An official website of the United States government

Principal Investigator
Name
Liang Ge
Degrees
B.Sc., MBA
Institution
Diannai (Shanghai) Biotech Co., Ltd.
Position Title
Director
Email
About this CDAS Project
Study
NLST (Learn more about this study)
Project ID
NLST-269
Initial CDAS Request Approval
Dec 27, 2016
Title
Application of machining learning in lung cancer prediction with the NLST and PLCO data
Summary
Lung cancer is a life-threatening disease to human beings. It is the most common cause of cancer-related death in men and second most common in women. According to the SEER program, the five-year survival rate of lung cancer patient is 17.7% in the United States, while outcomes on average are worse in the developing world. However, early detection of lung cancer using LDCT screening has shown to reduce lung cancer mortality.
Efforts to assess individual lung cancer risks and to predict the probability of a solitary pulmonary nodule being malignant have been made. To date, over ten risk assessment models and over five nodule malignancy prediction models have been developed. However, most were developed with classical statistical methods.

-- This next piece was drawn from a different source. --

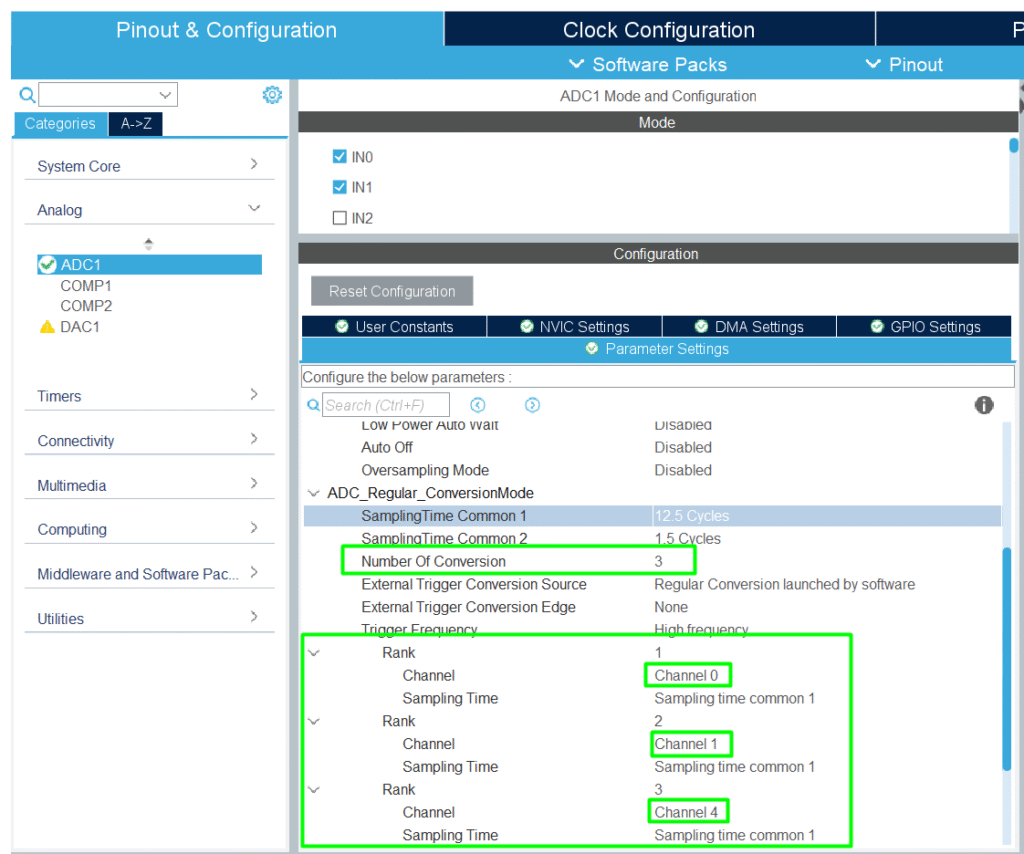Viewport: 1024px width, 854px height.
Task: Open the DMA Settings tab
Action: click(748, 327)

Artificial intelligence has been recently applied to aid diagnosis, but mainly in imaging analysis.
This study attempts to use machining learning methods, such as supported vector machine and neural networks to develop new models to assess individual cancer risks and to predict nodule malignancy with the data from NLST and PLCO. The machining learning methods will be using demographic, exposure, clinical and descriptive CT imaging information, and will not be directly analyzing CT images. Thus, the models is expected to be used in the future without strict hardware requirements. We also will evaluate the performance of machine learning-based models by comparison with reported models. This study will also assess the developed models in Chinese participants, to see whether the models fit Chinese population and to explore the reasons of bias, if there is.
Aims

1) Develop a machine learning-based risk estimator to classify high risk population.
2) Develop a machine learning-based model to predict whether a solitary nodule is lung cancer using a combination of demographic, clinical and descriptive imaging parameters.
3) Compare the performance of machine learning-based method with other reported prediction models.
4) Assess the developed models in a cohort of Chinese participants.

Collaborators

Jiaqi Qian MD, Diannai (Shanghai) Biotech Co., Ltd.
Ying Ding, Diannai (Shanghai) Biotech Co., Ltd.
Lijun Shang, Diannai (Shanghai) Biotech Co., Ltd.